§ Activity
All of the lines below should be copied word for word.

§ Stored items
___
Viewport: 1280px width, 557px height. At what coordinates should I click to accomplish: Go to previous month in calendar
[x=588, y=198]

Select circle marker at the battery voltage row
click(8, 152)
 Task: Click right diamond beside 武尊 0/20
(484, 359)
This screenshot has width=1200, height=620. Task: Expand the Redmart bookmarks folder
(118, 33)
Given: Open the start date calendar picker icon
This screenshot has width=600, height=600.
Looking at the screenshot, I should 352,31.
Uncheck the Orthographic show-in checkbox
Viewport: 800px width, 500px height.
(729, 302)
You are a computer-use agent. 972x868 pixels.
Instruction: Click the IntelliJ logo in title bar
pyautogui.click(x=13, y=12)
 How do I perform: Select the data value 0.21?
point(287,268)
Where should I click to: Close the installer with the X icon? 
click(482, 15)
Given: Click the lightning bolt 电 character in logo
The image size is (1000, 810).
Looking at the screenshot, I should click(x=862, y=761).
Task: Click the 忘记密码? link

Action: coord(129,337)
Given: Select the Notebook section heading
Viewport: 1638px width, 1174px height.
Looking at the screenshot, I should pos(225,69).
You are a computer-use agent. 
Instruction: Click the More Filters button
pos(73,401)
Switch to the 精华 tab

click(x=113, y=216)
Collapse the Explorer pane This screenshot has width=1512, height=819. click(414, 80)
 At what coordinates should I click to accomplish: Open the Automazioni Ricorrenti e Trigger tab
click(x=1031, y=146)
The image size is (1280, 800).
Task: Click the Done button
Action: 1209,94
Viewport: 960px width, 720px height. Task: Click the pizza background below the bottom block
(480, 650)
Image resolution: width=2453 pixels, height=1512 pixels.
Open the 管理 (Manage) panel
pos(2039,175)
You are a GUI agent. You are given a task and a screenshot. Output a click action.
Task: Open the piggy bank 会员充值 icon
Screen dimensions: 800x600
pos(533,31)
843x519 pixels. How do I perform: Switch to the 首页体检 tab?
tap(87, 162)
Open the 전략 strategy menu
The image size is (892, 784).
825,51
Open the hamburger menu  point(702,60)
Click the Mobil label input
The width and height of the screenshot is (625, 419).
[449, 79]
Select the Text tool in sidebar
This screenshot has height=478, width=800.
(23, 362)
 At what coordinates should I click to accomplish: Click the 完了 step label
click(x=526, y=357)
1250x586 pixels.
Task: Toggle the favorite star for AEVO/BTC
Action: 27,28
___
§ Response box
Viewport: 1280px width, 557px height. At what coordinates should I click to accomplish: Go to previous month in calendar
[x=588, y=198]

Select circle marker at the battery voltage row
click(8, 152)
 Task: Click right diamond beside 武尊 0/20
(484, 359)
This screenshot has width=1200, height=620. Task: Expand the Redmart bookmarks folder
(118, 33)
Given: Open the start date calendar picker icon
This screenshot has width=600, height=600.
Looking at the screenshot, I should 352,31.
Uncheck the Orthographic show-in checkbox
Viewport: 800px width, 500px height.
(729, 302)
You are a computer-use agent. 972x868 pixels.
Instruction: Click the IntelliJ logo in title bar
pyautogui.click(x=13, y=12)
 How do I perform: Select the data value 0.21?
point(287,268)
Where should I click to: Close the installer with the X icon? 
click(482, 15)
Given: Click the lightning bolt 电 character in logo
The image size is (1000, 810).
Looking at the screenshot, I should click(x=862, y=761).
Task: Click the 忘记密码? link

Action: coord(129,337)
Given: Select the Notebook section heading
Viewport: 1638px width, 1174px height.
Looking at the screenshot, I should pos(225,69).
You are a computer-use agent. 
Instruction: Click the More Filters button
pos(73,401)
Switch to the 精华 tab

click(x=113, y=216)
Collapse the Explorer pane This screenshot has width=1512, height=819. click(414, 80)
 At what coordinates should I click to accomplish: Open the Automazioni Ricorrenti e Trigger tab
click(x=1031, y=146)
The image size is (1280, 800).
Task: Click the Done button
Action: 1209,94
Viewport: 960px width, 720px height. Task: Click the pizza background below the bottom block
(480, 650)
Image resolution: width=2453 pixels, height=1512 pixels.
Open the 管理 (Manage) panel
pos(2039,175)
You are a GUI agent. You are given a task and a screenshot. Output a click action.
Task: Open the piggy bank 会员充值 icon
Screen dimensions: 800x600
pos(533,31)
843x519 pixels. How do I perform: Switch to the 首页体检 tab?
tap(87, 162)
Open the 전략 strategy menu
The image size is (892, 784).
825,51
Open the hamburger menu  point(702,60)
Click the Mobil label input
The width and height of the screenshot is (625, 419).
[449, 79]
Select the Text tool in sidebar
This screenshot has height=478, width=800.
(23, 362)
 At what coordinates should I click to accomplish: Click the 完了 step label
click(x=526, y=357)
1250x586 pixels.
Task: Toggle the favorite star for AEVO/BTC
Action: 27,28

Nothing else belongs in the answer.